= WHAT TO DO =
Copy out the listing from the line containing "At what (x,y)" through the line containing "The image size", both included, leaving out the pictures.

= SUPPLIED ENTRIES =
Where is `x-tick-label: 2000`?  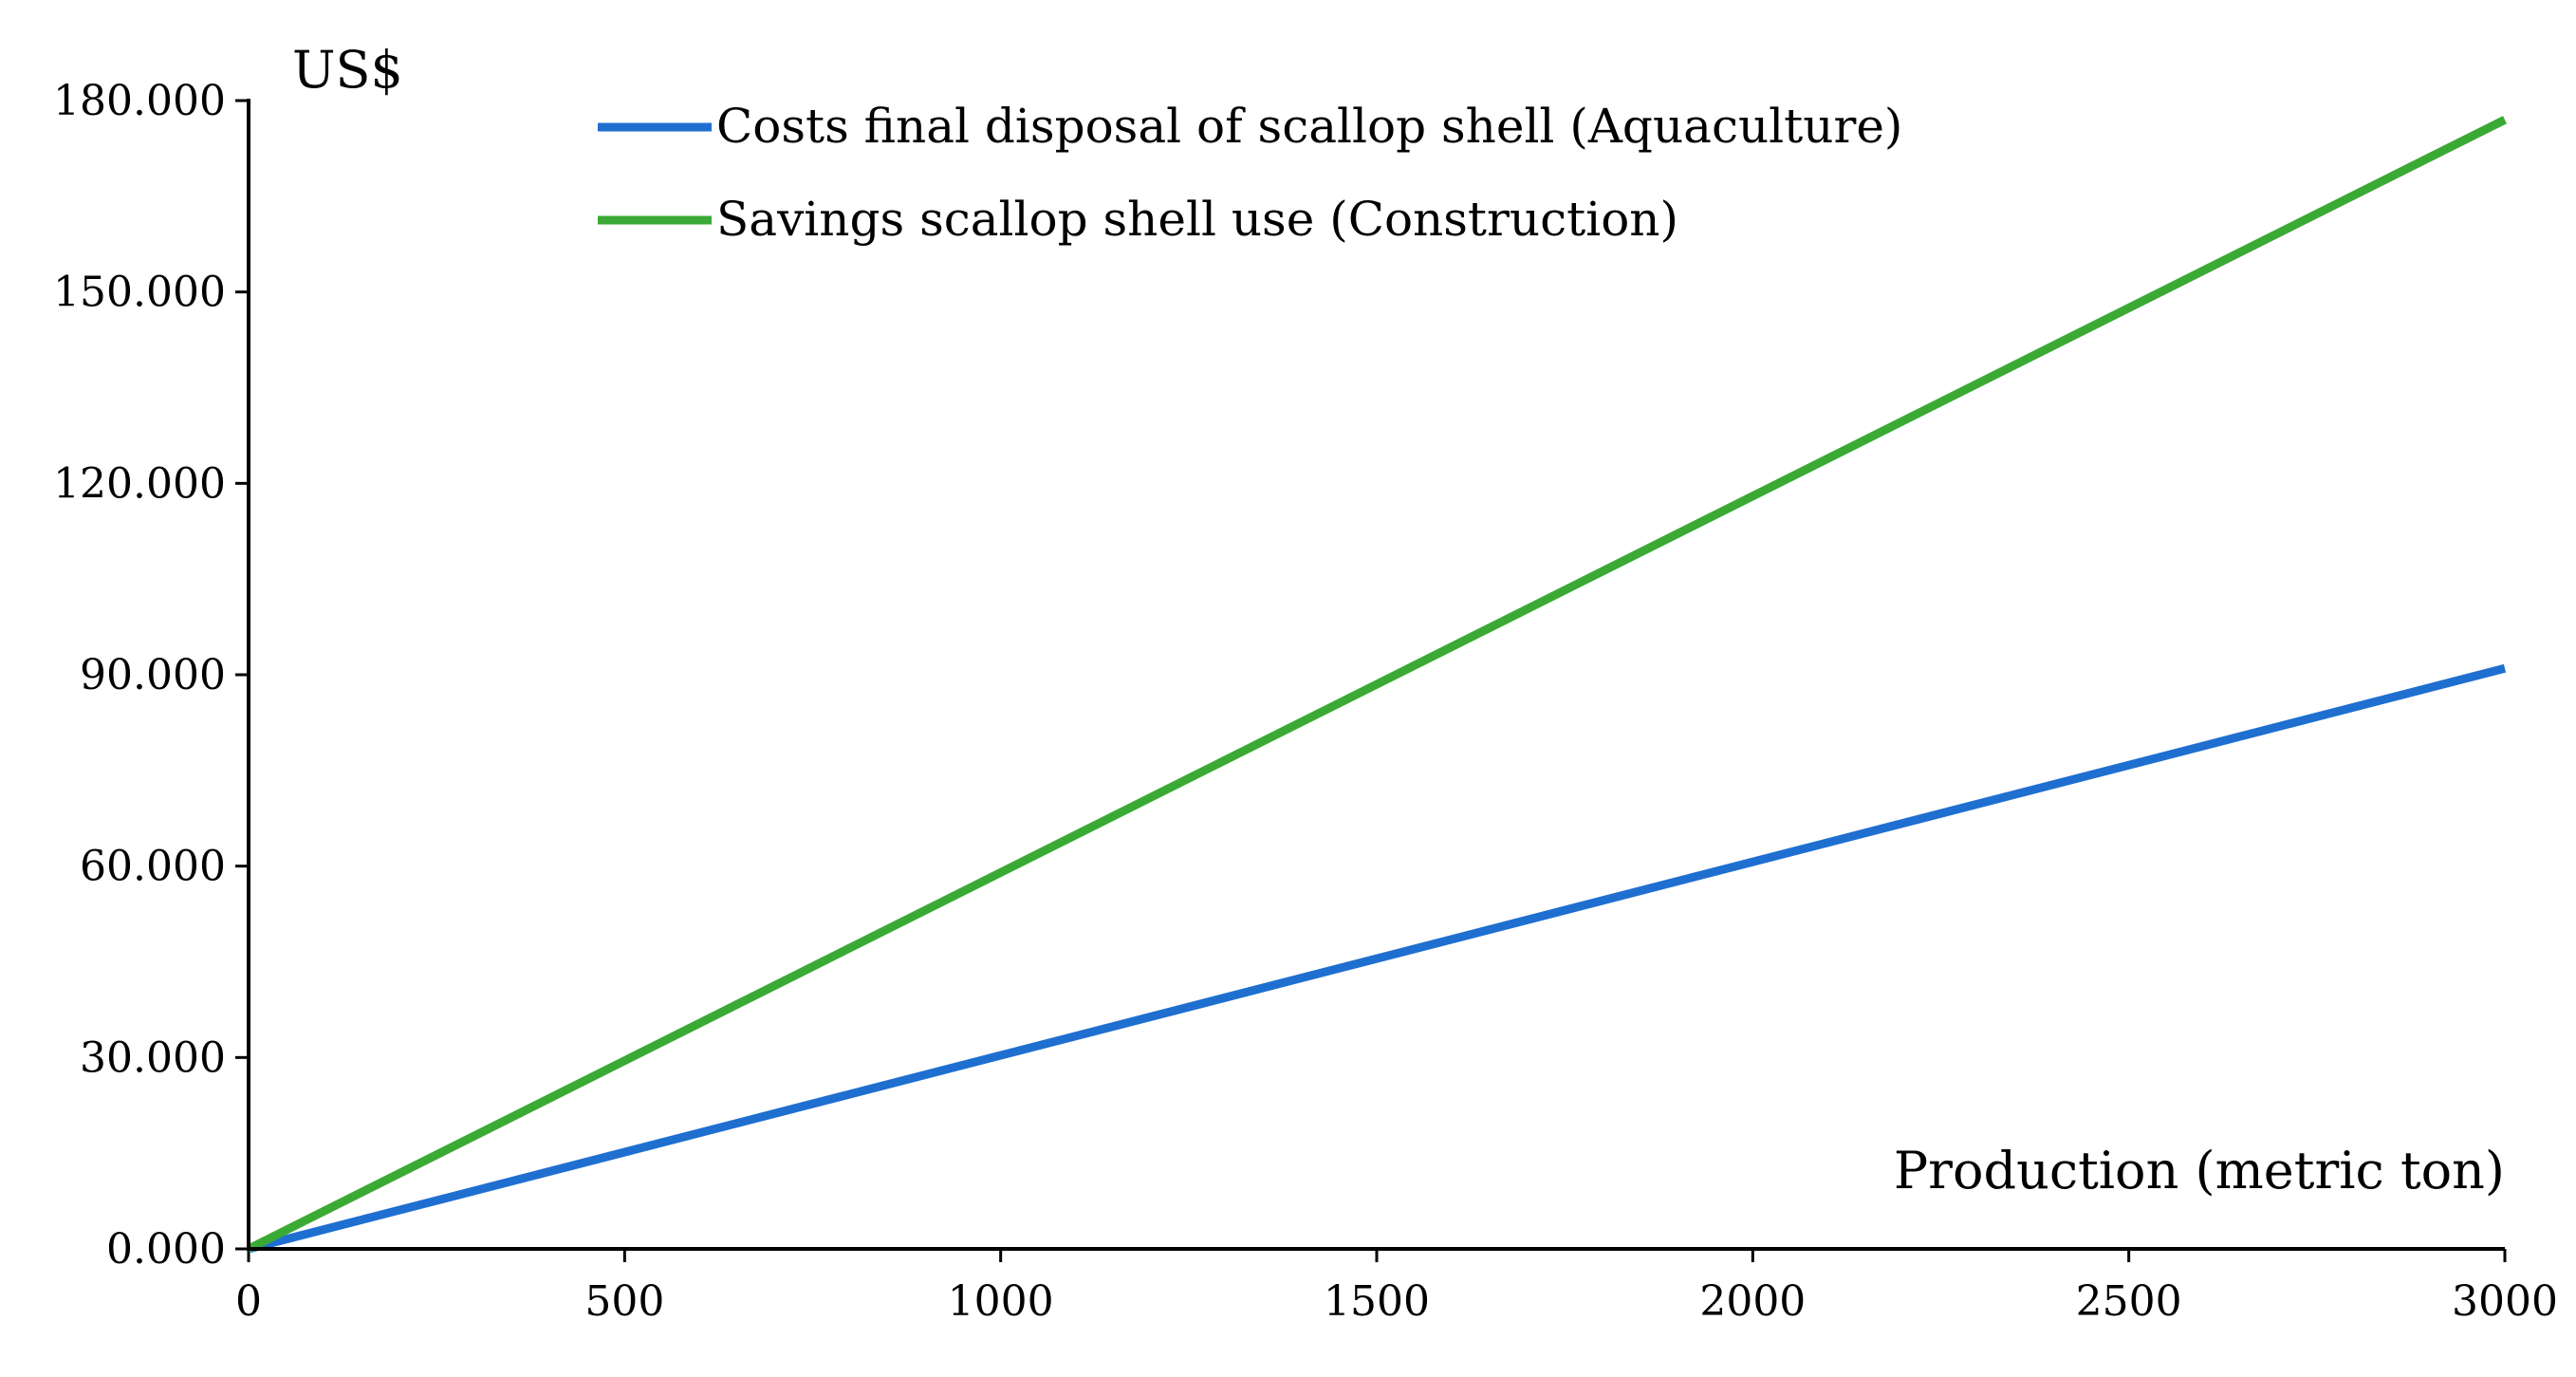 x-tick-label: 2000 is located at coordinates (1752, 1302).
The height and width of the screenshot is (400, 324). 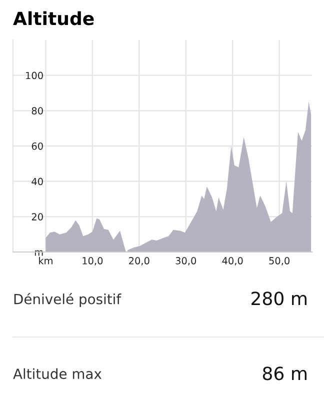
--
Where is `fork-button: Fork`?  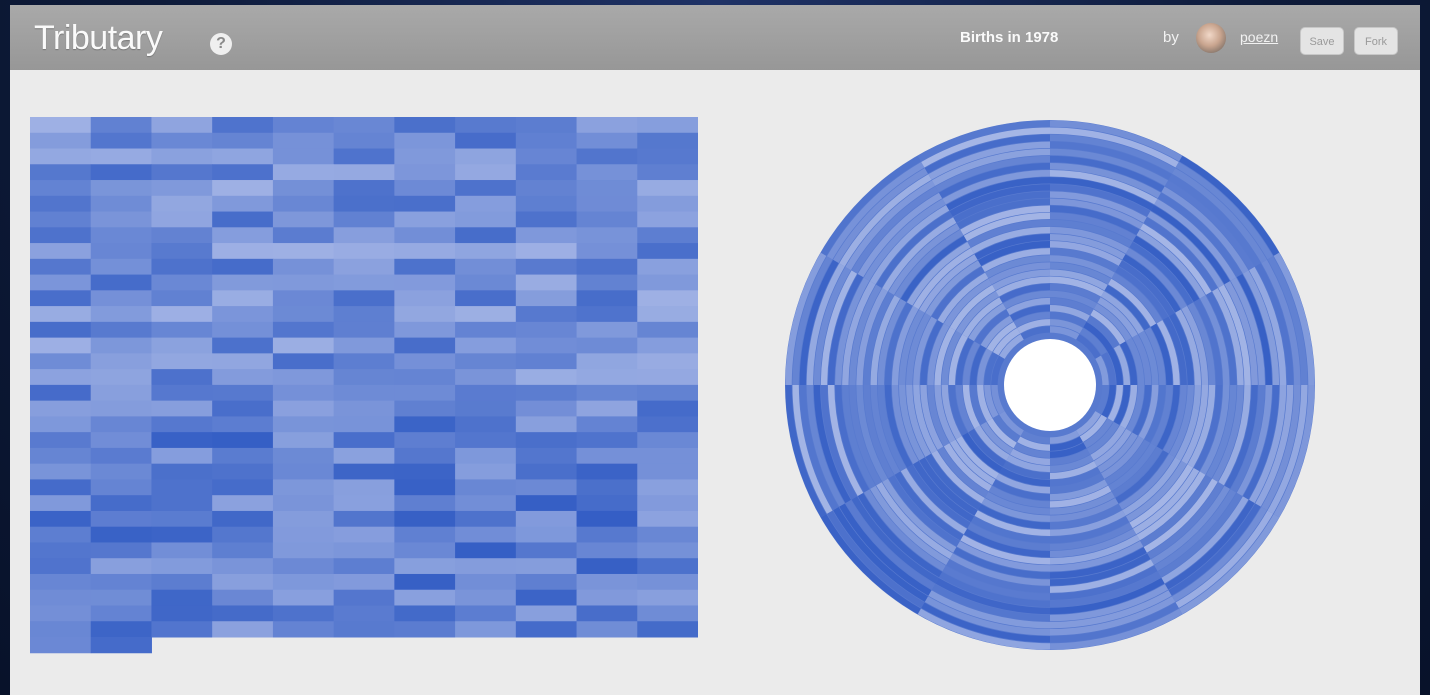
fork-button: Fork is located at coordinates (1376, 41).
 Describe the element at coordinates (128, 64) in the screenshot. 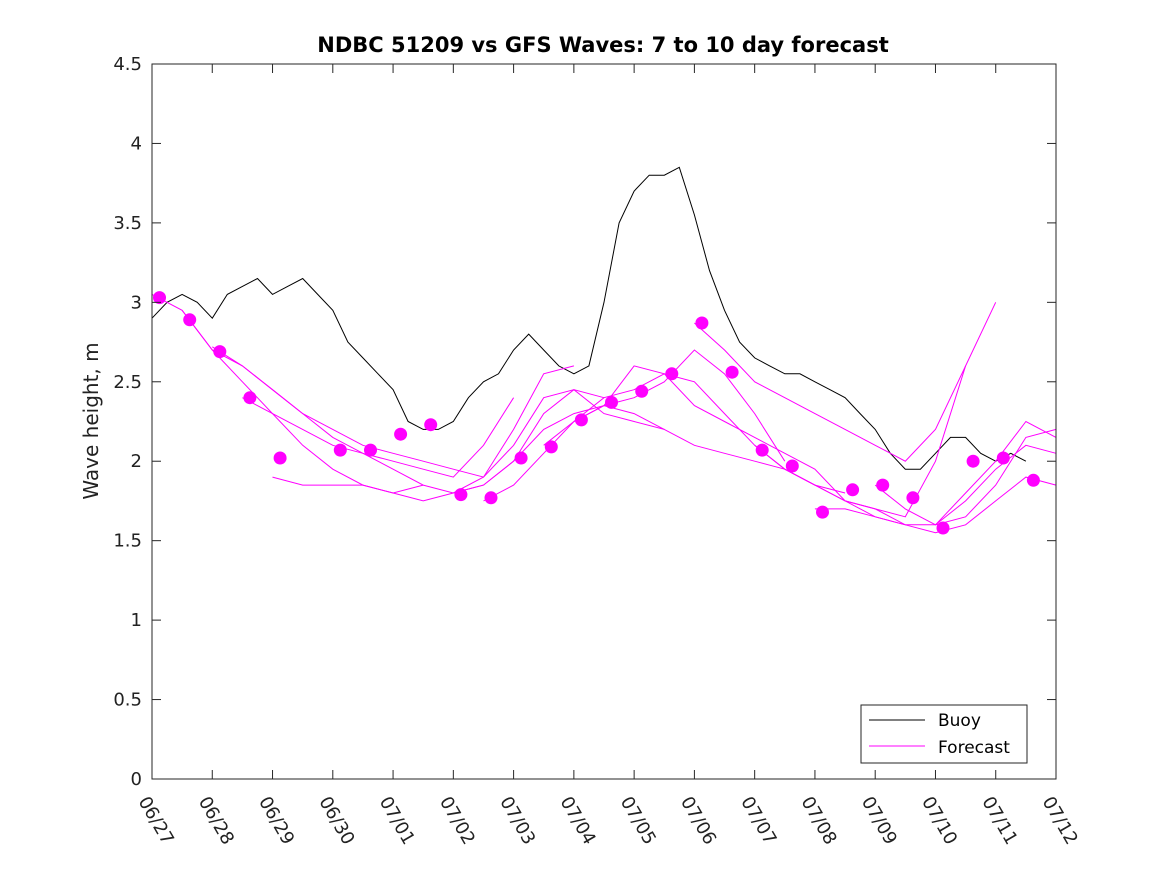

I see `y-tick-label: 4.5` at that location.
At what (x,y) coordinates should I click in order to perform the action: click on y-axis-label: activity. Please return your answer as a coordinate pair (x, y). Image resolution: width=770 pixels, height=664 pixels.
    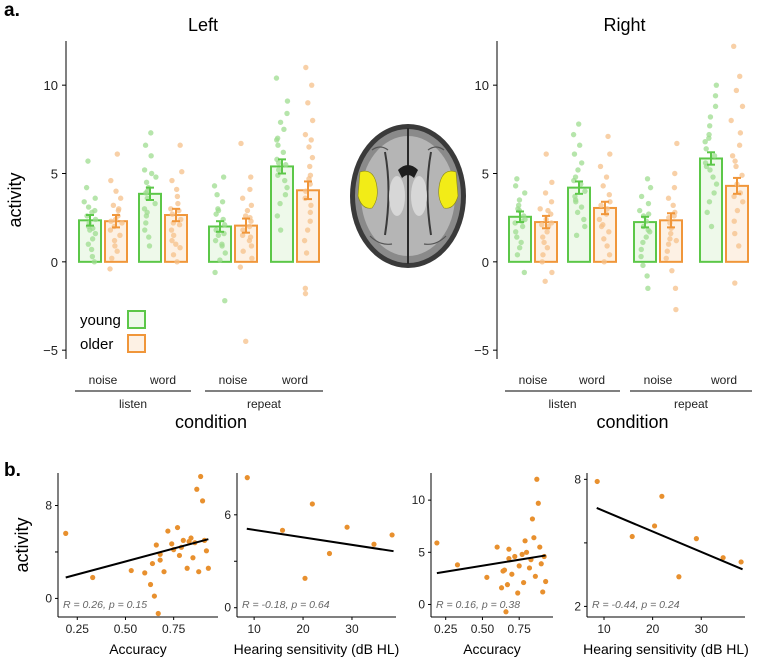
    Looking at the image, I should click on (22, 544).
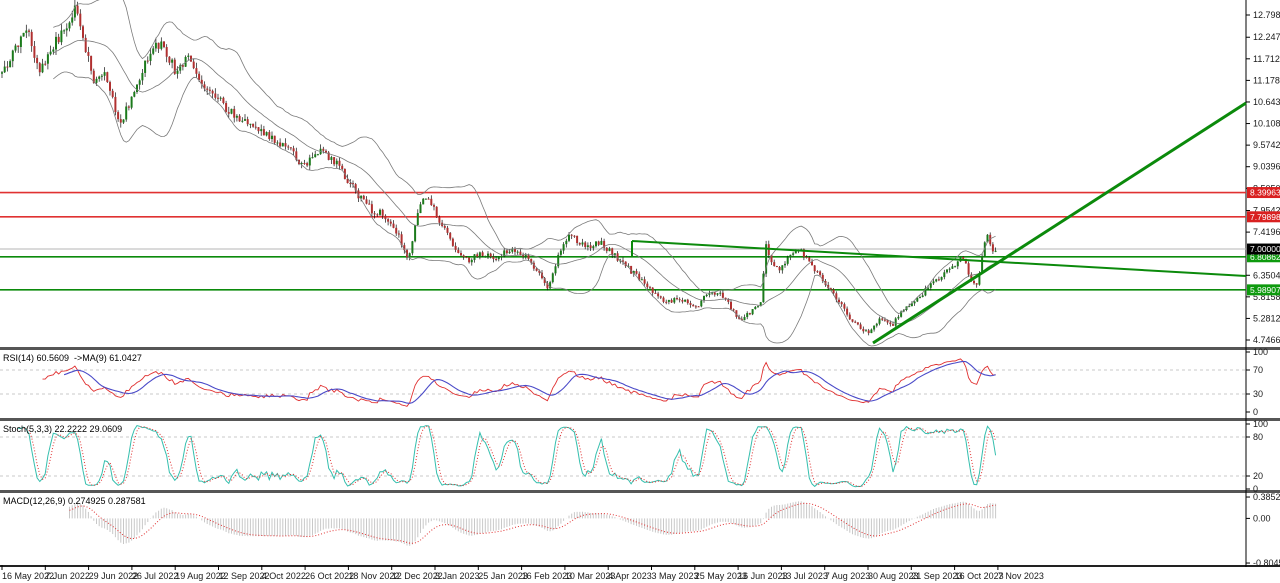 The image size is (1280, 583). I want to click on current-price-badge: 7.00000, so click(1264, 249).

= WRITTEN REPLY =
At what (x,y) coordinates should I click in order to perform the action: click on y-axis-label: activity. Please return your answer as a coordinate pair (x, y). Image resolution: width=770 pixels, height=664 pixels.
    Looking at the image, I should click on (22, 544).
 The image size is (1280, 583). I want to click on current-price-badge: 7.00000, so click(1264, 249).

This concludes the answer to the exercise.